Metal transport in mantle-derived magmas: New insights from natural samples, numerical modeling and experimental data

Séminaire de Antoine Benard (Laboratoire Magmas et Volcans)

There is a complex interplay between physicochemical conditions, volatile elements and metal transport in mantle-derived magmas. Of particular interest is the key role played by redox conditions on controlling the stability and solubility of phases formed from multivalent chalcophile elements (e.g. sulfur), which ultimately trap metals. In this talk, I will first present new analytical results on arc and intraplate magmatic systems, using vaious whole-rock and in situ geochemical technique. The data show that there is a critical dearth in some platinum-group elements (PGEs) in arc magmas, which is inconsistent with their putative oxidized nature inferred from sub-arc mantle peridotites. This can only be explained by the formation of phases trapping PGEs at the early stages of arc magma evolution. In the intraplate context, rare alkaline magmas formed on the ocean floor can record those early stages of evolution. Notably, intra-oceanic magmas record the formation of high-temperature salts, which capture several critical metals from the magma, including PGEs.

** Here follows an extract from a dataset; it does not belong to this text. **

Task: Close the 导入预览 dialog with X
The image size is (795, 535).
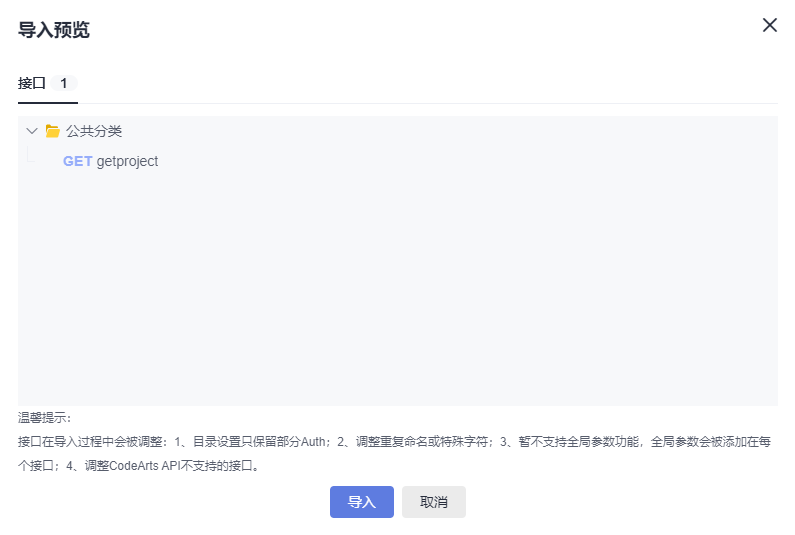Action: [x=769, y=26]
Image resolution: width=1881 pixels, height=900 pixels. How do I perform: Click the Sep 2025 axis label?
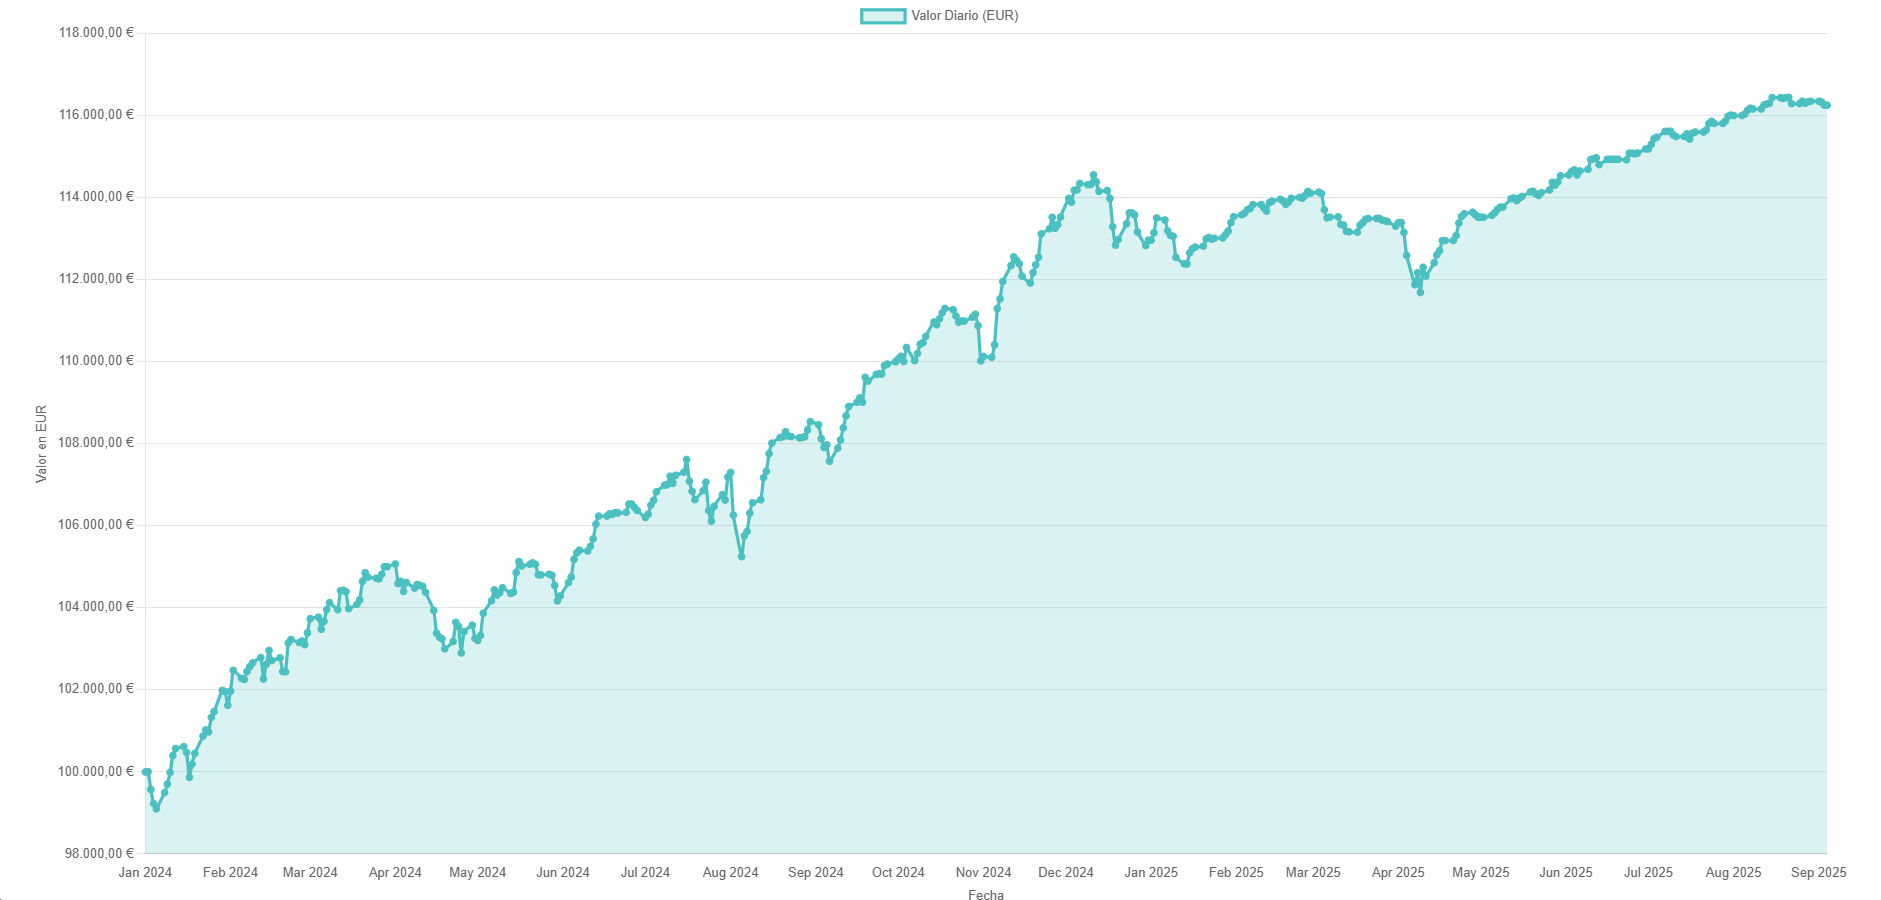[1818, 872]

Finally, I will show the results of recent ex situ (piston-cylinder) and in situ (synchrotron) experiments investigating those processes. Experimental products reveal the complexation between oxidized species of multivalent volatiles in magmas, as well as rapid reaction and solubilization of metals in high-temperature salts. Taken together, the results of this research unravel new processes of metal transport in magmas, which will also help in targeting critical resources for the energy transition.